Sprinter comes with a lot more safety features than you traditionally get in that category of vehicle and includes an array of new safety innovations under the optional Driving Assistance package from Mercedes-Benz.
These features include Collision Prevention Assist, Lane Departure Assist, Highbeam Assist, Adaptive ESP and Brake Disc Wipe, Hill Start Assist and Cross Wind Assist. The hazard warning lights flash when the vehicle is stationary and the doors are open, and an audible alarm will sound if the park brake is not actuated.
“By collaboration with Prestige Truck Bodies we have been able to incorporate easy to use fold-down shelving and racking systems, enable access and egress through non-slip areas with three points of contact for operator safety, and we have a floor height compatible with the level of the loading dock,” said Terry.
“These latest 516 chassis/cabs are rated at 5.0 tonnes and require a medium rigid licence. With a payload of two tonnes we can load palletised freight through the rear roller shutter door and secure them using the floor-mounted tie downs. The lightweight Todco rear door has a pinchless point, with no gaps where a finger can get caught,” added Terry.
Unlike many bodybuilding operations, Prestige Truck Bodies manufactures all componentry and bracketry in-house, excluding the body panelling and the supply of axles and suspension systems used on trailers.

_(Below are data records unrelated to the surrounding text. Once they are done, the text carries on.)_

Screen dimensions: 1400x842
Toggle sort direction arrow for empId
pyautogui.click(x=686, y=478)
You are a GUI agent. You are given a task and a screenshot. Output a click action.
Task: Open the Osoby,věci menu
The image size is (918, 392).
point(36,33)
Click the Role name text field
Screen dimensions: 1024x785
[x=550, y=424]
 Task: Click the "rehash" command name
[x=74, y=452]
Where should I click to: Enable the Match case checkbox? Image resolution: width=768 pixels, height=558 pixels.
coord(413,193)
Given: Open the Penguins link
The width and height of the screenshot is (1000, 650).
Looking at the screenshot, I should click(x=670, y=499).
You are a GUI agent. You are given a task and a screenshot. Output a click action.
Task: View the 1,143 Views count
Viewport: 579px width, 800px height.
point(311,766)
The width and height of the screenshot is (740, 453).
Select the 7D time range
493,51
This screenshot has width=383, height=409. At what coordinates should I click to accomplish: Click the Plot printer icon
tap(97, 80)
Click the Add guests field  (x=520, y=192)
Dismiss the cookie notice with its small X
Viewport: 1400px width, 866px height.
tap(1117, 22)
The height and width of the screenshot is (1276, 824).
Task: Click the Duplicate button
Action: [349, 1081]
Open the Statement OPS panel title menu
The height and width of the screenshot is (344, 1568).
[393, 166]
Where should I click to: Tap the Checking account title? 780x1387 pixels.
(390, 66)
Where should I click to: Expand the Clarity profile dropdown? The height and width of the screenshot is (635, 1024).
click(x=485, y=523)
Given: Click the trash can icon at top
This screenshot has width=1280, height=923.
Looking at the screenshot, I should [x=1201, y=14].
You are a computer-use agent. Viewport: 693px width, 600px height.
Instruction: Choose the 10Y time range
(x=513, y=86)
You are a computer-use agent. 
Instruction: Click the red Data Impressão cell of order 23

With on-site plasma cutters, paint bake ovens and powder coating facilities, the company therefore becomes independently capable of developing all the parts necessary to fulfil an order for equipment.
This self-sustainability prevents the company from being reliant on external suppliers and ensures continuity and supply for its production lines. The company is also approved to certify the final body construction conforms to specific government code requirements.